Pemerintah punya andil


Soal banjir yang masih jadi tamu istimewa tahunan di Jakarta, semua pihak harus bertanggung jawab. Tak melulu pemerintah. Pelaku bisnis hingga masyarakat juga punya andil atas banjir.


"Semuanya, termasuk rakyat. Kalian buang sampah sembarangan kan? Ini tanggung jawab semua. Pemerintah daerah, pemerintah pusat, dan rakyat," kata Agus.


Selain penanganan sampah dan buruknya drainase, keberadaan gedung pencakar langit juga dianggap memperbesar potensi banjir. Sebab, gedung-gedung itu sudah pasti menguras air tanah. Akibatnya, permukaan tanah Ibu Kota lambat laun makin turun.


Tetapi, tidak sepenuhnya salah juga bila pebisnis menagih pemerintah agar memberikan kenyamanan. Pasalnya, pajak yang mereka bayarkan ke negara tak boleh dibilang sedikit.


"Banjir tahun ini membuktikan bahwa Pemprov DKI masih belum mampu mengatasi permasalahan yang telah terjadi secara menahun ini," kata Sarman.


Usir tamu istimewa


Pengusaha berharap Pemerintah Provinsi DKI Jakarta bisa mulai melaksanakan langkah-langkah strategis untuk menuntaskan masalah banjir.


Dengan jumlah APBD yang mencapai Rp73,08 triliun, Pemerintah Provinsi DKI pada tahun ini, seharusnya bisa melaksanakan berbagai proyek penanganan banjir. Misalnya, percepatan berfungsinya Kanal Banjir Timur dan Kanal Banjir Barat, revitalisasi sungai, serta perbaikan drainase.


Pengusaha tak ingin terus-terusan tekor hanya gara-gara harus menyambut Tamu Istimewa Jakarta itu. Bila banjir datang, miliaran bahkan triliunan rupiah harus melayang.


Memang, hitungan jumlah kerugian masih simpang siur. Bahkan, pemerintah belum berani memberikan pernyataan resmi soal besaran kerugian akibat banjir.

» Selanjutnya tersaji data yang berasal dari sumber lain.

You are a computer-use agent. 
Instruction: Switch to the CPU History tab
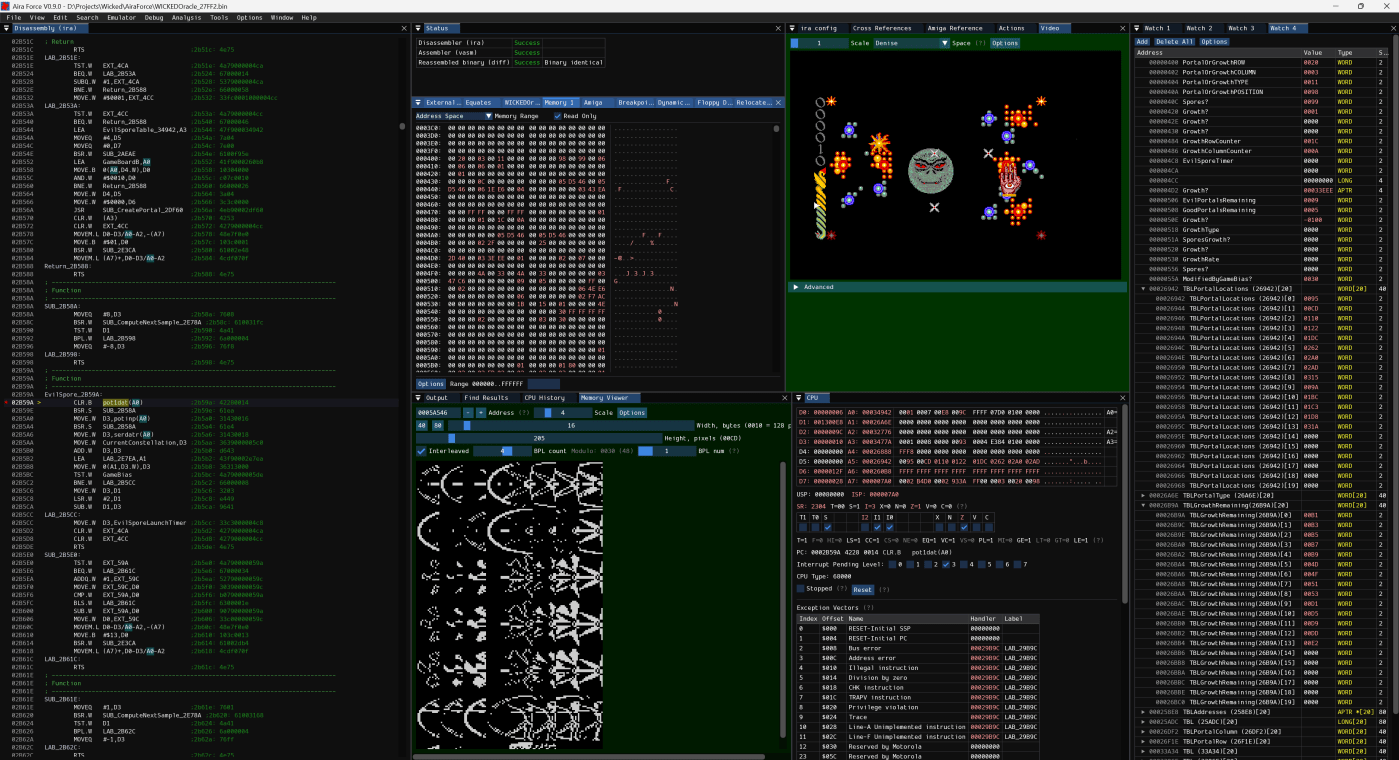(x=544, y=398)
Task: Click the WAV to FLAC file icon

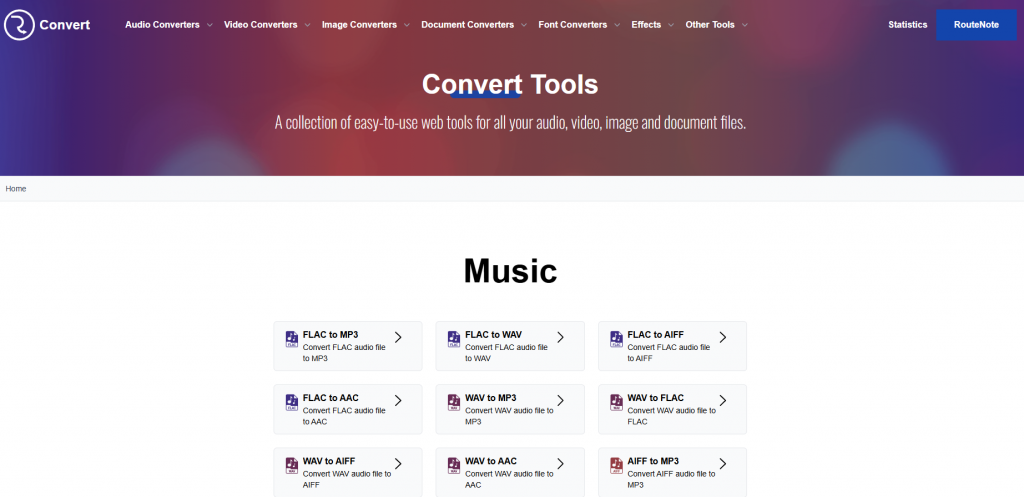Action: [x=615, y=402]
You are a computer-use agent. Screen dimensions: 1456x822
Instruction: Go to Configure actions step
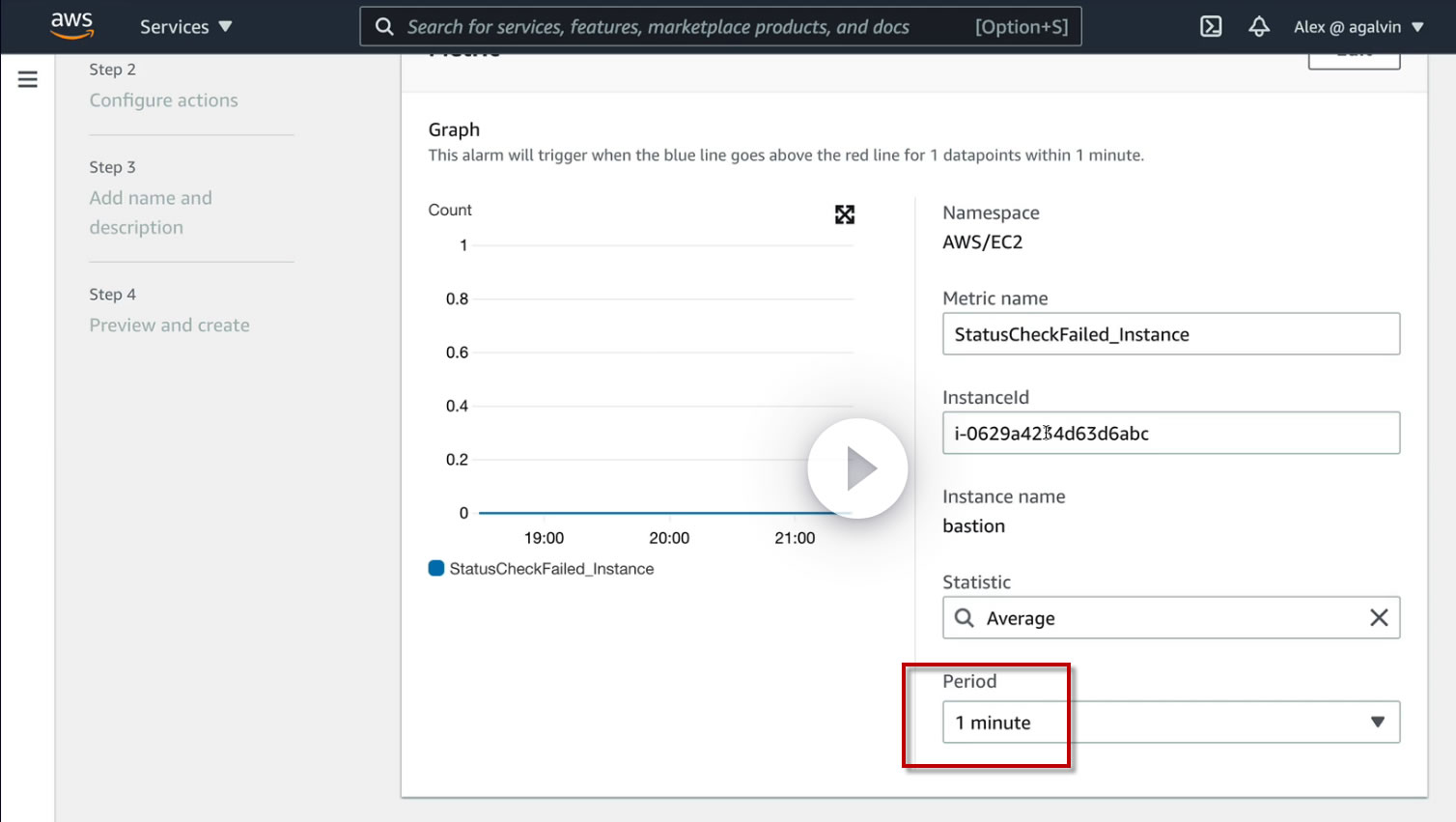coord(163,100)
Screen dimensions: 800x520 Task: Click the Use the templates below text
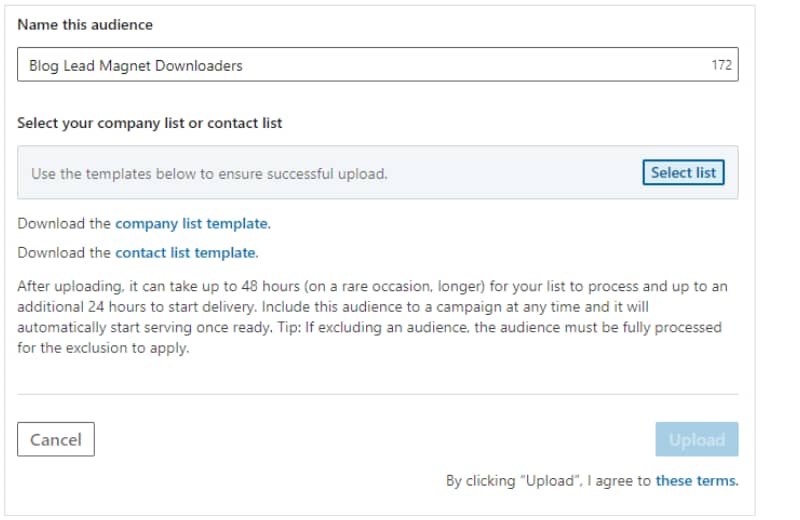[x=209, y=174]
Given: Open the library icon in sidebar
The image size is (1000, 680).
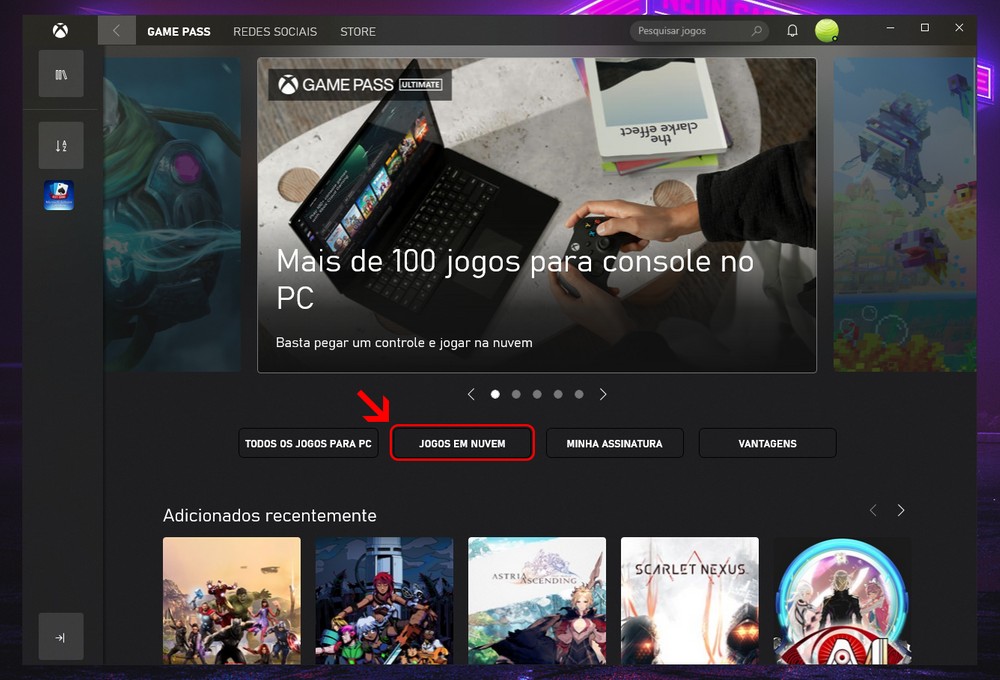Looking at the screenshot, I should coord(60,75).
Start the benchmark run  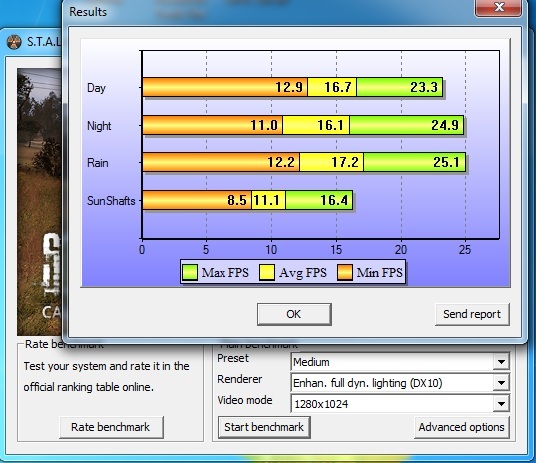[264, 427]
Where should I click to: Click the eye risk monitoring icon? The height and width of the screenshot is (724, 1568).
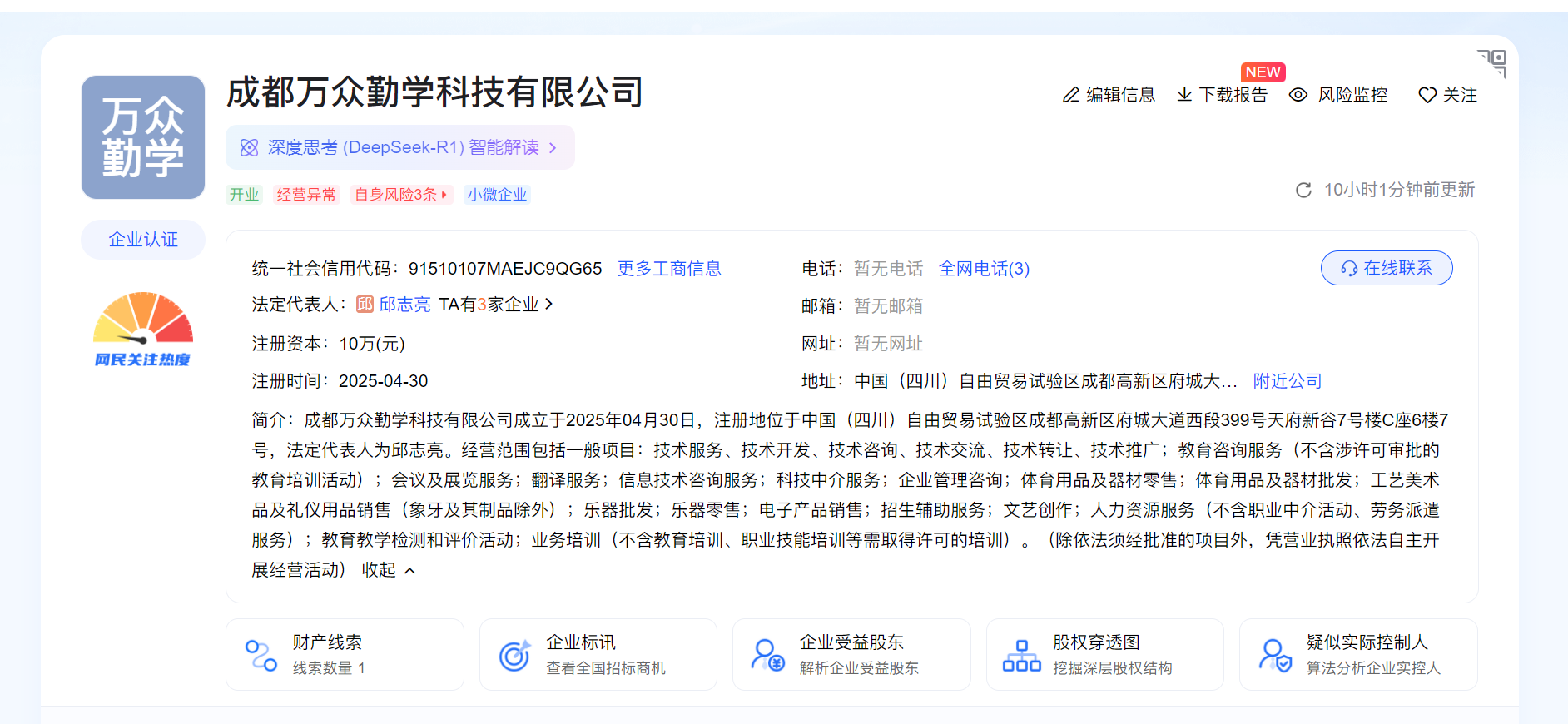tap(1298, 95)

"Kalangan industri bilang (kerugian) triliunan rupiah per hari," ujar Menteri Koordinator Bidang Perekonomian, Sofyan Djalil kepada R Jihad Akbar, jurnalis
VIVA.co.id
petang tadi.


Sofyan bilang belum ada pembahasan secara spesifik ihwal kerugian. Pembahasan pada rapat dengan Presiden hari ini, kata Sofyan, hanya sebatas tindakan agar banjir tak terulang.


"Banjir tadi dibahas di Istana. Tadi Pak Presiden sudah mengambil keputusan untuk melakukan banyak tindakan. Ada penghijauan, kemudian pengerukan sungai, bikin DAM," kata dia.


Selain langkah tersebut, Agus menyarankan agar moratorium izin pembangunan gedung benar-benar dilakukan. "Kalinya dikeruk, waduk dioptimalkan, semua mobil ada tempat sampah (supaya tidak buang sampah di jalan) dan truk-truk sampah harus banyak. Pemerintah Provinsi Jakarta pun harus punya TPA sendiri. Jangan sewa terus di Bekasi," kata dia.


Bila benar langkah itu dilakukan, bukan tidak mungkin Sang Tamu Istimewa jadi enggan singgah di Ibu Kota. Masyarakat, bisnis, dan negara tak perlu keluar dana guna menyambutnya.